Objective-C (sometimes written Obj-C) is a superset of C that has additions to the language to support object-oriented programming. It's fairly simple to learn for those who already know C (and not nearly as complex as C++). Objective-C modeled on Smalltalk and strikes a good contrast with normal C: you will never confuse normal C with Objective-C parts. Unlike C++, Objective-C is single inheritance, and by default late-binding.
Objective-C is tied very closely to the base class that all objects must eventually inherit from. This base class implements all of the languages real features, and is not something anyone can implement easily. The best known (or, arguably, only) Objective-C API is called OpenSTep, based on the NEXTSTEP API (used by NeXT, which was bought by Apple), and used in Mac OSX. This API implements a base object, various helper objects, a GUI system, and pretty much a complete OS API. The features found in the OpenSTep API include: memory management (by use of reference counting), dynamic binding, object posing (to replace a run-time object with your own custom subclass), and lots of objects one would expect in a standard library API. Also, a base class exists that proxies all requests to it, meaning any object that inherits from it will be network transparent without doing much else.
The language features themselves are:
- Single inheritance
- Late binding
- Static binding (via a form a cacheting)
- Protocols (defining a object API thats then implemented by various objects themselves)

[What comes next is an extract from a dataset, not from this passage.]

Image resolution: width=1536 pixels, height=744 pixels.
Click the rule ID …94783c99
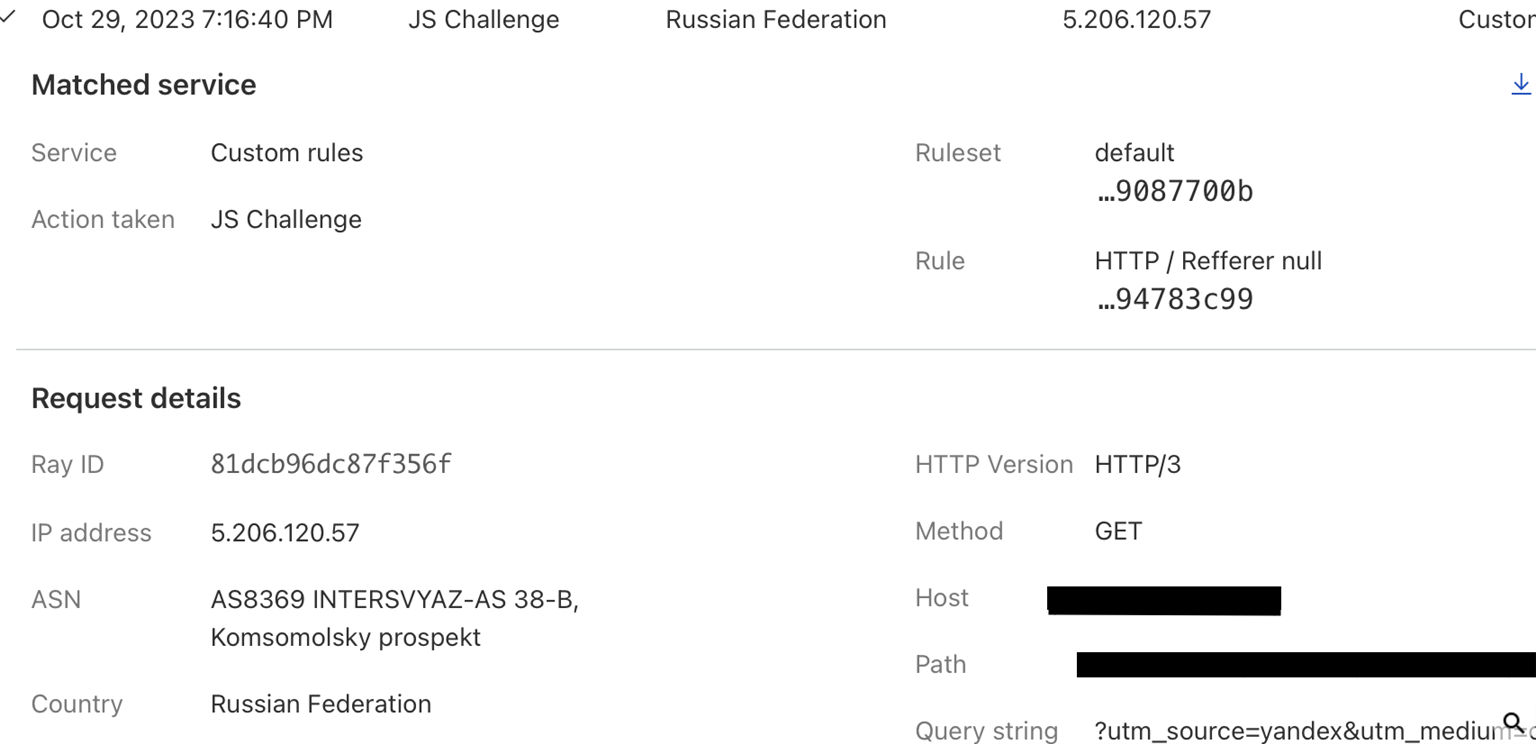point(1174,299)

- Categories (extending a already existing object)
You save your Obj-C source code files with the .m filename extension (header files still use the regular .h), and compile them using the gcc command.
GNUstep is GNU's effort a implementing the OpenStep API on GNU/Linux systems, and common development tools. Its also the only Objective-C framework for non-OSX systems, besides the minimal library that ships with gcc.